Des peines de prison pour un clip jugé inconvenant, alors que la Constitution est censée garantir la liberté d'expression. De quoi se demander si l'Égypte ne nage pas en pleine schizophrénie sociétale.
ne danse sensuelle, une gestuelle suggestive, des tenues sexy... C'en est trop pour le parquet égyptien. La chanteuse Leila Amer en a fait les frais : elle a écopé de quatre jours de détention pour « incitation à la débauche », à cause d'un clip jugé trop inconvenant. La vidéo incriminée est apparue fin décembre, et a immédiatement suscité la controverse, a-t-on appris mardi de source judiciaire. On y voit la chanteuse danser et chanter sur son titre « Boss Oumek » (Regarde ta mère). Jugé trop osé, le clip a également valu à la chanteuse sa radiation du syndicat des musiciens, par la voix de son président, le chanteur Hany Shaker. Connu pour ses positions conservatrices, il s'est exprimé sur le sujet sur la chaîne privée Dream TV.
Les artistes en ligne de mire
Malgré la sévérité apparente de la décision, Leila Amer peut s'estimer chanceuse. Les arrestations et les condamnations d'artistes mais aussi d'acteurs de la société civile sont légion depuis 2014, date de la venue au pouvoir d'Abdel Fattah al-Sissi, pourtant hostile au milieu islamiste. Dans le milieu artistique, les peines de prison ne sont pas rares à l'encontre des chanteuses. L'une d'elles, Shyma, a été condamnée lundi en appel à un an d'emprisonnement. Elle aussi pour « incitation à la débauche », une justification presque coutumière aujourd'hui dans le pays. Le clip de sa chanson « Andy Zoroof » – « J'ai des problèmes » – a été jugé trop sexuellement connoté selon une source judiciaire. La chanteuse avait exprimé ses regrets dans une publication sur son compte Facebook, juste avant son arrestation le 18 novembre : « Je présente mes excuses à tous ceux qui ont été dérangés par le clip et l'ont considéré comme indécent », avait-elle écrit.

> **DONNÉES FOURNIES**
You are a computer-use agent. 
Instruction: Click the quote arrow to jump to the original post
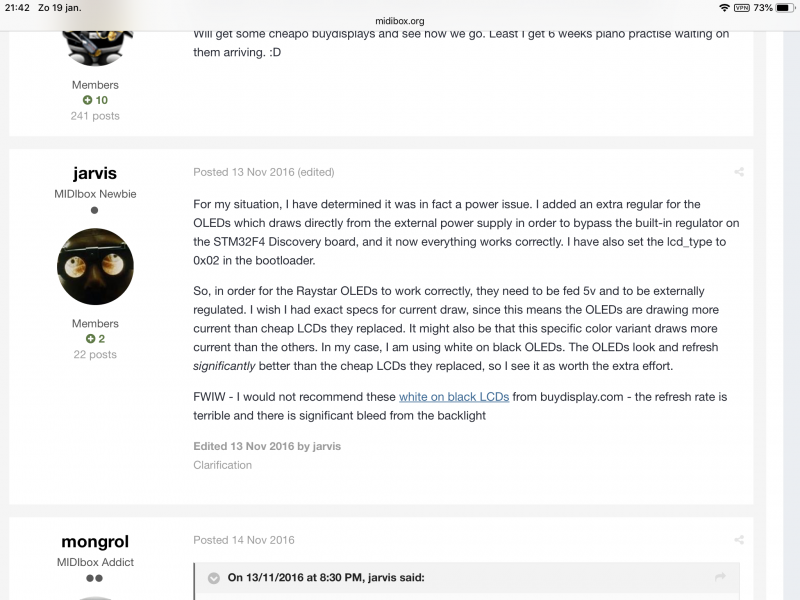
==
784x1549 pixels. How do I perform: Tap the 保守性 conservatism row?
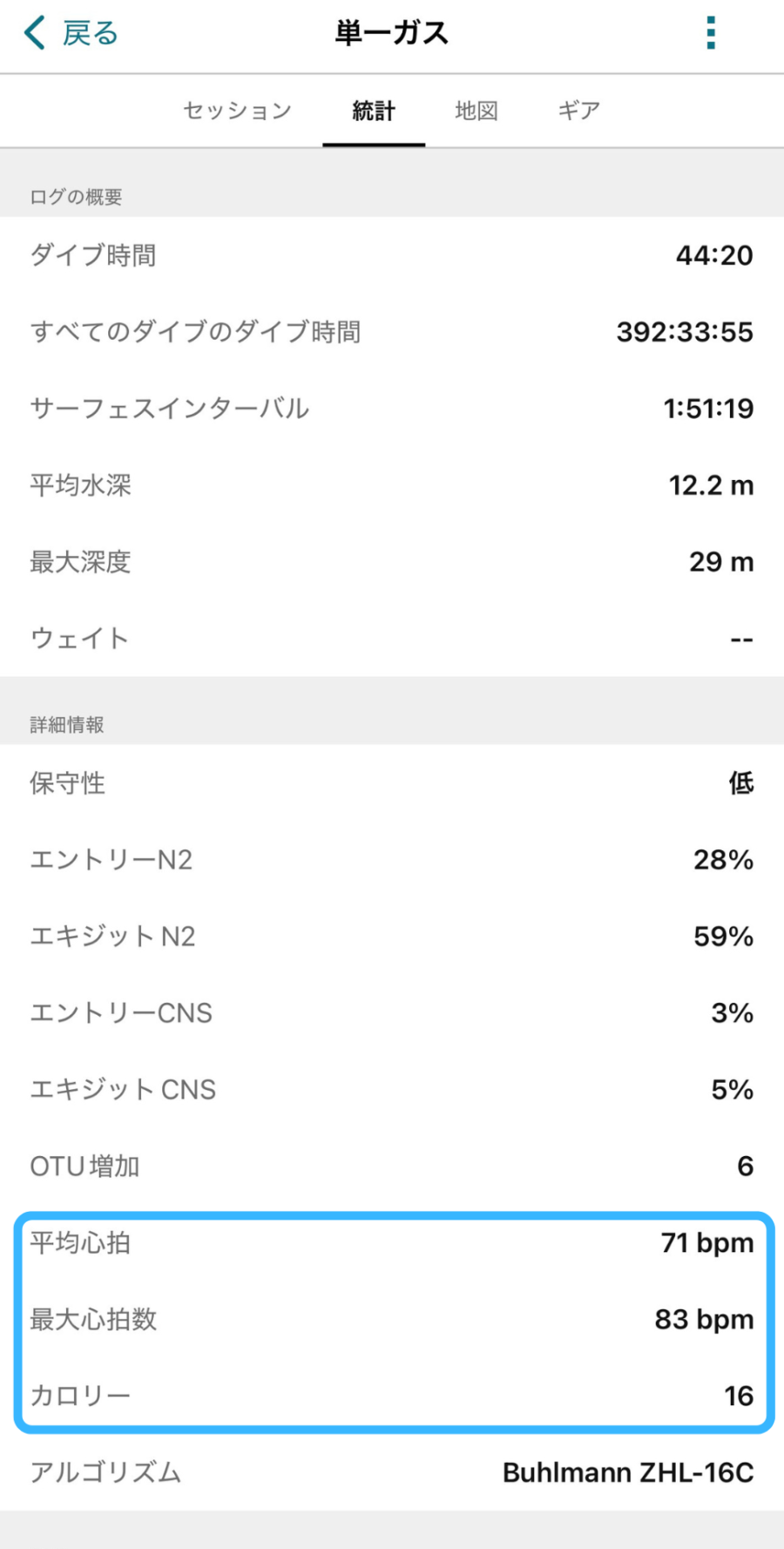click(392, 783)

> **EXERCICE COURT 1**
Relevez toutes les personnes désignées par leur nom dans l'extrait sur les chanteuses égyptiennes.
> **EXERCICE COURT 2**
Reprenez l'extrait sur les chanteuses égyptiennes à la suite de sa dernière phrase, en un ou deux paragraphes.

> **RÉPONSE 1**
Leila Amer, Hany Shaker, Abdel Fattah al-Sissi, Shyma

> **RÉPONSE 2**
En 2015, la chanteuse Reda Al-Fouly a elle aussi été condamnée à un an de prison pour « incitation à la débauche ». L'objet du délit : une danse en robe très courte, et des gros plans sur sa poitrine et ses jambes. Le caméraman du clip de la chanson « Sib Idi », « Laisse ma main », a écopé de la même condamnation.
Cela dit, le monde de l'image n'est pas le seul support à s'attirer les foudres de la justice égyptienne. En 2015, le jeune écrivain Ahmed Naji a pris deux ans de prison ferme. Un chapitre de son livre Istikhdam Al-Hayat, « L'usage de la vie », consacré à la sexualité d'un jeune Cairote, a été considéré comme une « atteinte à la pudeur » et ce, après la plainte d'un lecteur du magazine Akhbar Al Adab dans lequel un extrait du fameux chapitre avait été publié.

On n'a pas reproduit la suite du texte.